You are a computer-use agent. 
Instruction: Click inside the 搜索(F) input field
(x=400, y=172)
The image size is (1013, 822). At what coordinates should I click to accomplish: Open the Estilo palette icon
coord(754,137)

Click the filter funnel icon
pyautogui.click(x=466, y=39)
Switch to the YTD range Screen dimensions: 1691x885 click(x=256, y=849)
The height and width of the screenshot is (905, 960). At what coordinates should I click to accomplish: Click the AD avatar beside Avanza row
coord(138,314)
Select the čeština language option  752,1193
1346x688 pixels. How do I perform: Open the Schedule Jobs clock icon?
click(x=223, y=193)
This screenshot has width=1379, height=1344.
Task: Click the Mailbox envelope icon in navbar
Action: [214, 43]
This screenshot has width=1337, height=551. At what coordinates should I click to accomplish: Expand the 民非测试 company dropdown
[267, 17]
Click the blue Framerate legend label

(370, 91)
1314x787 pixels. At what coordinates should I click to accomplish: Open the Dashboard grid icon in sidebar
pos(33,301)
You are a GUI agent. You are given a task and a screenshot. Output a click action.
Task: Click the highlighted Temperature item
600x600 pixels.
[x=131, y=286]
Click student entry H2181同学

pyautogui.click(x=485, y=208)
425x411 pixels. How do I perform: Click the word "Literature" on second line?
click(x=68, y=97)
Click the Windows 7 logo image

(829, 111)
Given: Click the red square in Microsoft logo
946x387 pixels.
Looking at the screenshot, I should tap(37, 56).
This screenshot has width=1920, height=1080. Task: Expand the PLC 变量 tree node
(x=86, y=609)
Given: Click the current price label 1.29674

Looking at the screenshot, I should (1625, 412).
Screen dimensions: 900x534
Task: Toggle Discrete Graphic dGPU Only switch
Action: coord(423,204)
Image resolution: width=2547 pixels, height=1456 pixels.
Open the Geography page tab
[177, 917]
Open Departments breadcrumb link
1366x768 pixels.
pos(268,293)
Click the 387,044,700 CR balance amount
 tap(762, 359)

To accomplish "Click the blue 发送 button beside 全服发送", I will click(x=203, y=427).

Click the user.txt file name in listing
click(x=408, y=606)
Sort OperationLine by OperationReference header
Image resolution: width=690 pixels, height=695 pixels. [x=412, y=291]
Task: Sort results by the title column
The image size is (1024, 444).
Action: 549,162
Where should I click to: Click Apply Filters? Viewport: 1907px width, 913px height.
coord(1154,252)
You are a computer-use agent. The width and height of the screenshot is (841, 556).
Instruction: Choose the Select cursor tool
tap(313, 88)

_ _ _

STATED GOAL:
Extract every one of the lines above and reproduce each one verbatim, with no changes.

EXERCISE ANSWER:
You are a computer-use agent. 
Instruction: Click inside the 搜索(F) input field
(x=400, y=172)
The image size is (1013, 822). At what coordinates should I click to accomplish: Open the Estilo palette icon
coord(754,137)

Click the filter funnel icon
pyautogui.click(x=466, y=39)
Switch to the YTD range Screen dimensions: 1691x885 click(x=256, y=849)
The height and width of the screenshot is (905, 960). At what coordinates should I click to accomplish: Click the AD avatar beside Avanza row
coord(138,314)
Select the čeština language option  752,1193
1346x688 pixels. How do I perform: Open the Schedule Jobs clock icon?
click(x=223, y=193)
This screenshot has width=1379, height=1344.
Task: Click the Mailbox envelope icon in navbar
Action: [214, 43]
This screenshot has width=1337, height=551. At what coordinates should I click to accomplish: Expand the 民非测试 company dropdown
[267, 17]
Click the blue Framerate legend label

(370, 91)
1314x787 pixels. At what coordinates should I click to accomplish: Open the Dashboard grid icon in sidebar
pos(33,301)
You are a GUI agent. You are given a task and a screenshot. Output a click action.
Task: Click the highlighted Temperature item
600x600 pixels.
[x=131, y=286]
Click student entry H2181同学

pyautogui.click(x=485, y=208)
425x411 pixels. How do I perform: Click the word "Literature" on second line?
click(x=68, y=97)
Click the Windows 7 logo image

(829, 111)
Given: Click the red square in Microsoft logo
946x387 pixels.
Looking at the screenshot, I should tap(37, 56).
This screenshot has width=1920, height=1080. Task: Expand the PLC 变量 tree node
(x=86, y=609)
Given: Click the current price label 1.29674

Looking at the screenshot, I should (1625, 412).
Screen dimensions: 900x534
Task: Toggle Discrete Graphic dGPU Only switch
Action: coord(423,204)
Image resolution: width=2547 pixels, height=1456 pixels.
Open the Geography page tab
[177, 917]
Open Departments breadcrumb link
1366x768 pixels.
pos(268,293)
Click the 387,044,700 CR balance amount
 tap(762, 359)

To accomplish "Click the blue 发送 button beside 全服发送", I will click(x=203, y=427).

Click the user.txt file name in listing
click(x=408, y=606)
Sort OperationLine by OperationReference header
Image resolution: width=690 pixels, height=695 pixels. [x=412, y=291]
Task: Sort results by the title column
The image size is (1024, 444).
Action: 549,162
Where should I click to: Click Apply Filters? Viewport: 1907px width, 913px height.
coord(1154,252)
You are a computer-use agent. The width and height of the screenshot is (841, 556).
Instruction: Choose the Select cursor tool
tap(313, 88)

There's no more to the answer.